Online Seminar: Dominik Hangleiter, Freie Universität Berlin
Quantum versus classical learnability of discrete distributions.
Quantum vs Classical Learnability of Discrete Distributions
SPEAKER: Dominik Hangleiter
AFFILIATION: Institute of Theoretical Physics, Freie Universität Berlin (Free University of Berlin), Germany
HOSTED BY: Dr Márika Kieferová, UTS Centre for Quantum Software and Information
ABSTRACT:
Quantum machine learning has been hailed as one of the promising near-term applications of small quantum computers and much research is focused on devising quantum heuristics that might yield an advantage over classical learning algorithms.
In this talk, we will take a step back and ask: Can we hope for a provable quantum advantage in machine learning?
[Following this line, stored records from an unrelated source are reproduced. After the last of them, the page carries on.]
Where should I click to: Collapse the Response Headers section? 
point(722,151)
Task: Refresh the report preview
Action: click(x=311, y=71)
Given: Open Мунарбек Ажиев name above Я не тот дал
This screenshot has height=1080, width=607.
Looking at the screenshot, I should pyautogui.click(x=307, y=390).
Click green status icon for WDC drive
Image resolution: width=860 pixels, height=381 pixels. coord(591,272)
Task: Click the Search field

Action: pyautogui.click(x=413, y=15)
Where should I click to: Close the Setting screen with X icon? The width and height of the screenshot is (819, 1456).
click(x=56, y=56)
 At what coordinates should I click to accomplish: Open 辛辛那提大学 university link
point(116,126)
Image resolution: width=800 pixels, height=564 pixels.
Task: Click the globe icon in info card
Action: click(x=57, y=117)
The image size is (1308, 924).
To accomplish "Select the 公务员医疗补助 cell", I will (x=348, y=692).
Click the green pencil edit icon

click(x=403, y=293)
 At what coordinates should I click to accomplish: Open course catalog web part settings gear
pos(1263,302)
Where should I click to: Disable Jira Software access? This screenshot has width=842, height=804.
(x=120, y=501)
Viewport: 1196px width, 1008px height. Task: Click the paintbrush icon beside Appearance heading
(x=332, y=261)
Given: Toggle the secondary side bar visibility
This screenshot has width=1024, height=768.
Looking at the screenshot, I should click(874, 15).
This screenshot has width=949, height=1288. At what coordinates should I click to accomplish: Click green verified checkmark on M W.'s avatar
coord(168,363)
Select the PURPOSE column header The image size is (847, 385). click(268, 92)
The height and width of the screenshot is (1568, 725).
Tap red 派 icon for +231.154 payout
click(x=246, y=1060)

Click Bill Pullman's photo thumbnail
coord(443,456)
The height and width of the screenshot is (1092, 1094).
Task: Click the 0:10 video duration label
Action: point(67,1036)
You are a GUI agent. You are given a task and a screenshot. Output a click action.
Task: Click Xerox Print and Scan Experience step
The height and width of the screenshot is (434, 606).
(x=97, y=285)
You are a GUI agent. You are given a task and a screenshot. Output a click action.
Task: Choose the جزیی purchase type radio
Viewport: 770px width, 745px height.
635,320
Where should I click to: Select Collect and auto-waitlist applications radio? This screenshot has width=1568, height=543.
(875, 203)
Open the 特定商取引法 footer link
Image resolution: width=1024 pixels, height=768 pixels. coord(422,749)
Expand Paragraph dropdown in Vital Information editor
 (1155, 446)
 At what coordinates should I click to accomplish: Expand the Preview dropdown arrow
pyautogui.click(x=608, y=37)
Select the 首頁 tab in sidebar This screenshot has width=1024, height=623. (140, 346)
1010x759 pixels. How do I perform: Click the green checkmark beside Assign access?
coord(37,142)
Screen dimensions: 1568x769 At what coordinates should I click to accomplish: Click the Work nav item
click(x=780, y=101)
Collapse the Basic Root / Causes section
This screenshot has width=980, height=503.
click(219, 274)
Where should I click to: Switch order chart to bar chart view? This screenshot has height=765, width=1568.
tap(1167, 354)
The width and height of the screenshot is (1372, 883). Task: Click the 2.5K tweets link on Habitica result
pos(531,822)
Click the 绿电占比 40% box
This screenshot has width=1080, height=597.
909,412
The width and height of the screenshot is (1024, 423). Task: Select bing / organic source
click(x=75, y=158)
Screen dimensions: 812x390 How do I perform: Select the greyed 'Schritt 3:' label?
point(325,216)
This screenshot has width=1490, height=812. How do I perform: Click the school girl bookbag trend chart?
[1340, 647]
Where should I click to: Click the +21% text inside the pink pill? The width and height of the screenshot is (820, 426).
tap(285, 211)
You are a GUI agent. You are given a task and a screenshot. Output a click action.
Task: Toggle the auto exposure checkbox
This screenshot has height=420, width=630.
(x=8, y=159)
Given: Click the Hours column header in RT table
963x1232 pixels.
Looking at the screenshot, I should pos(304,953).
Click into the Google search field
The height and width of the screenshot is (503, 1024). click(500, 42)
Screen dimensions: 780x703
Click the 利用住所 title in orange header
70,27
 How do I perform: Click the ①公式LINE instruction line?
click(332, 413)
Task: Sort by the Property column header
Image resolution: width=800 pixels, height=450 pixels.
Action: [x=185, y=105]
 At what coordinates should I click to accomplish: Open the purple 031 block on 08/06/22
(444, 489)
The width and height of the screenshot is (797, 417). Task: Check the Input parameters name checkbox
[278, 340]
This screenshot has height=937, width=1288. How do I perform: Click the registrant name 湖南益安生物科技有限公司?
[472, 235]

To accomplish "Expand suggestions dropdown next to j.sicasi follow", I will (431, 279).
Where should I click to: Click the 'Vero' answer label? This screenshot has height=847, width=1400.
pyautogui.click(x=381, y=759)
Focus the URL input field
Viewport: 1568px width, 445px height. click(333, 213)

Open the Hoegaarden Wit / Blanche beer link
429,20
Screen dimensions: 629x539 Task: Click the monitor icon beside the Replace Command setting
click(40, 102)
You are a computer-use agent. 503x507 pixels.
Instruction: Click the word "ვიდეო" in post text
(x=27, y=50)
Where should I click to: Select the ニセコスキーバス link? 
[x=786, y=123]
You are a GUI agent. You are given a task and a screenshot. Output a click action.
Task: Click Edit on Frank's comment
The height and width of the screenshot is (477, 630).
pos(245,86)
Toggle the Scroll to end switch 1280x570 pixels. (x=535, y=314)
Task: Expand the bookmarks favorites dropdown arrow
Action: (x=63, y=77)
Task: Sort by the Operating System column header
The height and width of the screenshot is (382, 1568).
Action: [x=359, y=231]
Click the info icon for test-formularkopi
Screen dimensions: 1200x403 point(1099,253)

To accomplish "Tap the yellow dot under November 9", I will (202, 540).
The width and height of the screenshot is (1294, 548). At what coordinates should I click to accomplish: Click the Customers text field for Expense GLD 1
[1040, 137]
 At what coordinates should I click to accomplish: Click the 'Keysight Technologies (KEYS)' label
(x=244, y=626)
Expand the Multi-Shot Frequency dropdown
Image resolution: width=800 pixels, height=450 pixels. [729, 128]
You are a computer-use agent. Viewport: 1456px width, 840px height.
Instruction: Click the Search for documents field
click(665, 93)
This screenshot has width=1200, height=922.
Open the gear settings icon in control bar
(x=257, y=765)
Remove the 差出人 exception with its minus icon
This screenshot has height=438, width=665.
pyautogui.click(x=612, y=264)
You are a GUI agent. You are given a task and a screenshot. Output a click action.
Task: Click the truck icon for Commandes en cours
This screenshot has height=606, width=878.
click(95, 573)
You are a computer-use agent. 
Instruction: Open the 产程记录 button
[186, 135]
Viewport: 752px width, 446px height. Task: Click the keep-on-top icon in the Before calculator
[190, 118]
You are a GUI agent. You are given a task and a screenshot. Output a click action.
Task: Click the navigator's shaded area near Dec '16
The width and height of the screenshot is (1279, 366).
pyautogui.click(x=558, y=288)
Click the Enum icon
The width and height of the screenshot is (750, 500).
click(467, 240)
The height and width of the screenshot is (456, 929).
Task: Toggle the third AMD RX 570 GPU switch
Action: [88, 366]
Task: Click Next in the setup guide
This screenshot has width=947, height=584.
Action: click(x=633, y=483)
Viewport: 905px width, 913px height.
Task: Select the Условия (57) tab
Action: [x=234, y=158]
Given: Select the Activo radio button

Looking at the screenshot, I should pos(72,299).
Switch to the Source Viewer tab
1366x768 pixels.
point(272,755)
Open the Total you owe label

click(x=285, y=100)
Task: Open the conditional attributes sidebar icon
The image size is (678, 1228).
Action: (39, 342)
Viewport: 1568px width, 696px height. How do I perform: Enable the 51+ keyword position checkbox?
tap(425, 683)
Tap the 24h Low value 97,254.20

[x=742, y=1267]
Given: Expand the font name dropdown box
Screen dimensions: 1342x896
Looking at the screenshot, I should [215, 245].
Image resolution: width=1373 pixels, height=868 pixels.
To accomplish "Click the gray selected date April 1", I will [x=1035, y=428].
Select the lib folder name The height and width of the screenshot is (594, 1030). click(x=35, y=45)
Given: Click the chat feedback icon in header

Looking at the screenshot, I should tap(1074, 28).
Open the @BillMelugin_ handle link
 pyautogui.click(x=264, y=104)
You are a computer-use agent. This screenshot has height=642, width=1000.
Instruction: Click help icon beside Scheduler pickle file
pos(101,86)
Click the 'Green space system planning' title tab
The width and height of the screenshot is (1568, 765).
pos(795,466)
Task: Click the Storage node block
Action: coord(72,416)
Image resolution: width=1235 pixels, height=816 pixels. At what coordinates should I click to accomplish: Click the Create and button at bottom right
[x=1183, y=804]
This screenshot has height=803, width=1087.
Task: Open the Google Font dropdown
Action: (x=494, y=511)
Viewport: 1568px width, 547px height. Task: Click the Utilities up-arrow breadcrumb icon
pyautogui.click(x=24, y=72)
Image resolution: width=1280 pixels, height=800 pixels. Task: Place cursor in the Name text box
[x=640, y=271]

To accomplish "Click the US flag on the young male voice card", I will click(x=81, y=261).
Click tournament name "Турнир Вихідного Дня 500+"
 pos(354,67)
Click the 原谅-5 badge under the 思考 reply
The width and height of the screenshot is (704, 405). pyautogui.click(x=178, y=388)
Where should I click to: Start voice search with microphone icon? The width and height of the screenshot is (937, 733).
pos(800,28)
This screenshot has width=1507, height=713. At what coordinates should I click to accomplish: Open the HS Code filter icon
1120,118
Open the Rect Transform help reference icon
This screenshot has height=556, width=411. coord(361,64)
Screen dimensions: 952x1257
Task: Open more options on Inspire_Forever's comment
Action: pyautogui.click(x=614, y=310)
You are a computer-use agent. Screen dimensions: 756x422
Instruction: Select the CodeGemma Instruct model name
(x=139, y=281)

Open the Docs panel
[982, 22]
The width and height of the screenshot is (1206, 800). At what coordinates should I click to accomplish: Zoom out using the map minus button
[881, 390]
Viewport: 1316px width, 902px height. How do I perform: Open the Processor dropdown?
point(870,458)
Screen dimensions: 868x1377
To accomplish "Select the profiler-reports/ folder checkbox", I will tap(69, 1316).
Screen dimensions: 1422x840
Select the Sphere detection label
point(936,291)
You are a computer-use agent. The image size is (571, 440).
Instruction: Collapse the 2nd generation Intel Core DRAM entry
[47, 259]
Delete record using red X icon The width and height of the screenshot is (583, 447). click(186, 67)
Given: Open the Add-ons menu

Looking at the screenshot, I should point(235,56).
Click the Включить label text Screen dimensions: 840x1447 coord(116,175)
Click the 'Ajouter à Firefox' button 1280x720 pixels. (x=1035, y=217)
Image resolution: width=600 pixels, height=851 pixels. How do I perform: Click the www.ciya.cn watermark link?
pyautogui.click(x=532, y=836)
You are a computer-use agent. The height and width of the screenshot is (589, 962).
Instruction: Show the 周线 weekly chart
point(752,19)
To this end we focus on the following learning task: Given samples from some unknown discrete probability distribution, output an efficient algorithm for generating new samples from that distribution.
Indeed, many machine learning tasks can be reduced to such generative learning of discrete distributions. But it is not at all clear whether or not discrete distributions admit a structure that can be exploited by quantum computers. Our main result is a positive answer to the above question: We explicitly construct a class of discrete distributions which, under the decisional Diffie-Hellman assumption, is provably not efficiently learnable by a classical generative modelling algorithm, but for which we construct an efficient quantum learner.
From a bird's eye perspective, our proof leverages the power of quantum computers to solve the hidden subgroup problem to a distribution learning setting. But we will also take on the mole's perspective and work through an intricate cryptographic argument that proves the (conditional) learning separation.